First-year international student calls for end to violence against women and wins annual college peace speech contest

GOSHEN, Ind. – Around the world, at least one in three women has been beaten, coerced into sex or otherwise abused in her lifetime, according to the Johns Hopkins School of Public Health and the Center for Health and Gender Equity.

This and other information about global violence against women was presented by Goshen College first-year student Niti Mishra to a crowd that filled Goshen College’s Umble Center on Jan. 23 for the 2007 C. Henry Smith Peace Oratorical Contest. Mishra won the competition with her speech “Gender Violence: A Challenge Across Borders.”

“I was about 12 years old when I first came to understand what violence against women could mean,” said Mishra, an accounting major from Brampton, Ontario, Canada, and originally from Nepal. “Violence against women is nothing new. The way our culture is set up definitely provides a platform for this kind of cruelty to exist. … Though my awakening to this violence came in Nepal, girls and women fall victim to mistreatment and injustice in countries across the world.”

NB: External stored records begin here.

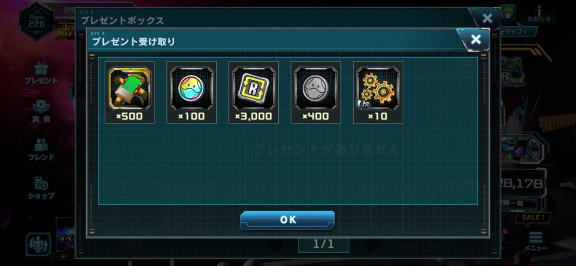The width and height of the screenshot is (576, 266).
Task: Tap the robot icon in bottom-left corner
Action: coord(39,243)
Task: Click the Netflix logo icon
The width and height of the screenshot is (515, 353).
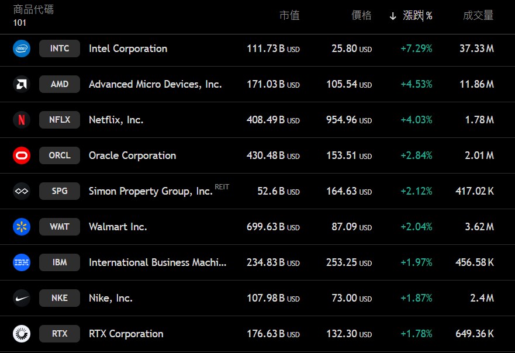Action: tap(22, 120)

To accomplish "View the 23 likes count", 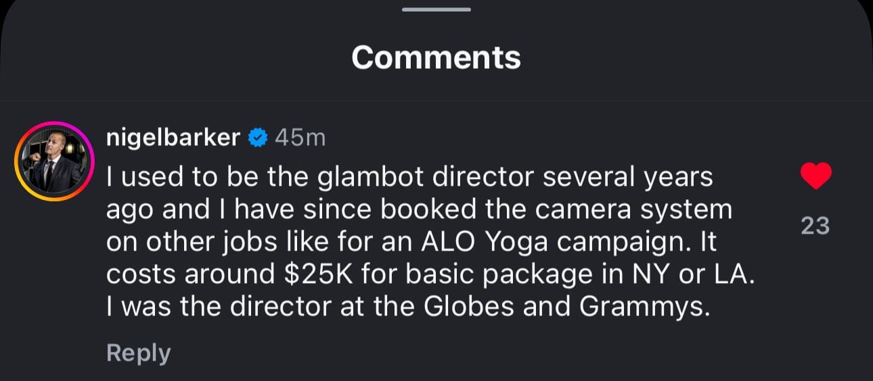I will tap(815, 226).
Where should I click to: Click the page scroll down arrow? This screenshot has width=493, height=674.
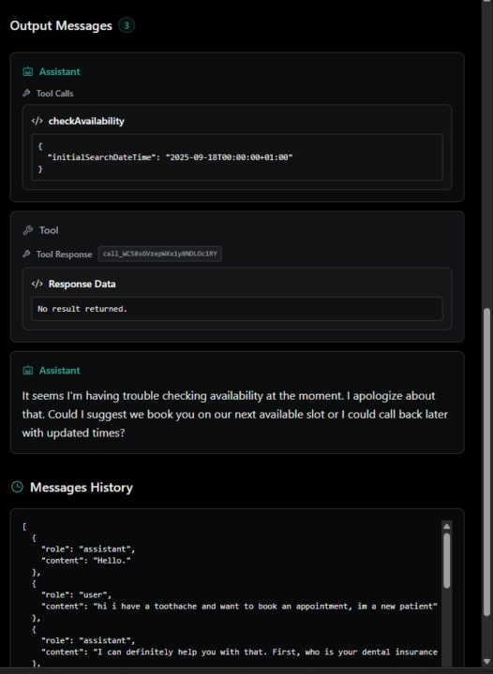pos(486,662)
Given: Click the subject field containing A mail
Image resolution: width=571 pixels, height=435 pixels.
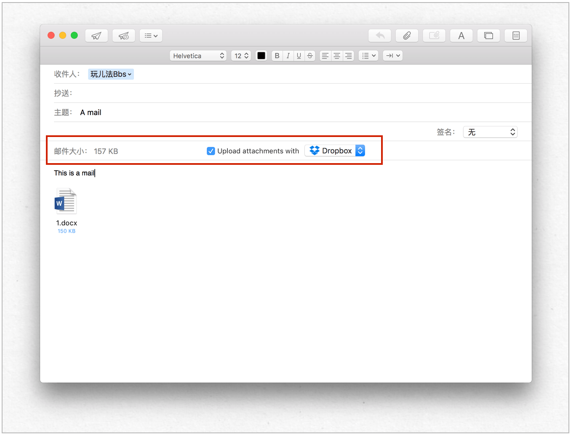Looking at the screenshot, I should 295,113.
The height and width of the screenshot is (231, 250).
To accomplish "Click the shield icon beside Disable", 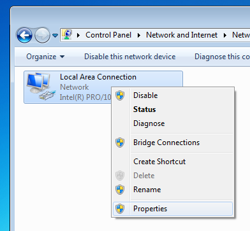I will point(120,95).
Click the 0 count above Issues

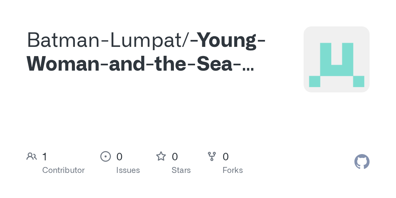click(x=119, y=156)
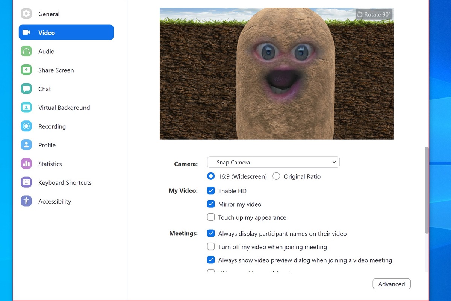Viewport: 451px width, 301px height.
Task: Open the Advanced video settings
Action: click(392, 284)
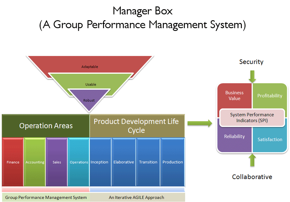Click the down arrow below Security
This screenshot has height=202, width=290.
tap(252, 76)
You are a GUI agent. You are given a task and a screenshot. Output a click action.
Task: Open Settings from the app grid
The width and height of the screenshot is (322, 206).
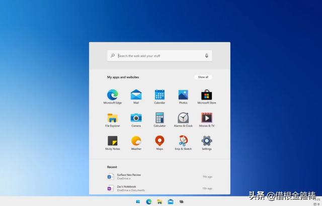pos(206,141)
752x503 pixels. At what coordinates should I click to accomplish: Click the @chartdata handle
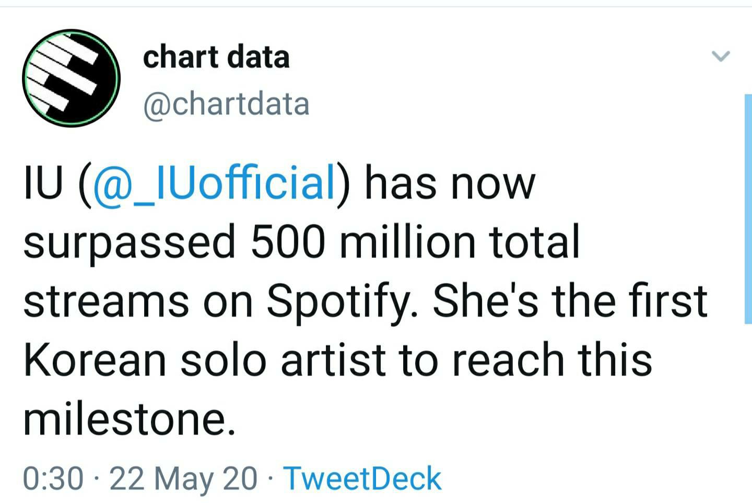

Mishra noted that women in economically desperate situations often are the victims of such violence, whether at the hands of their husbands or boyfriends, or when sold into prostitution by family. She said that in Nepal, 172,000 girls have been “trafficked” or forced into a life of prostitution. Women and girls are also the victims of war, Mishra said, because “rape is used in armed conflicts to intimidate, conquer and control women and their communities.”

But Mishra didn’t want her audience to get too comfortable thinking that violence against women was a distant issue. “The abuse and violence of course does not prevail in Third World countries only,” she said. “In the United States, a woman is raped every six minutes; a woman is battered every 15 seconds.”

The effects of such violence, Mishra noted, are wide-ranging, including physical, emotional, social, mental and psychological. And though the physical effects can be quite significant, she said that researchers have found out that the psychological effects are “more severe and debilitating than the physical ones.”

Mishra, the daughter of Jyoti Singh K.C. Mishra, called her audience to action – to donate to organizations that help women and children around the world and to speak out for women’s rights. “We need to recognize that abuse is a fundamental violation of numerous human rights. These violations impact the social, mental, physical and emotional health of thousands of women, and have a profoundly negative impact on the development and well-being of numerous families, communities and entire countries.”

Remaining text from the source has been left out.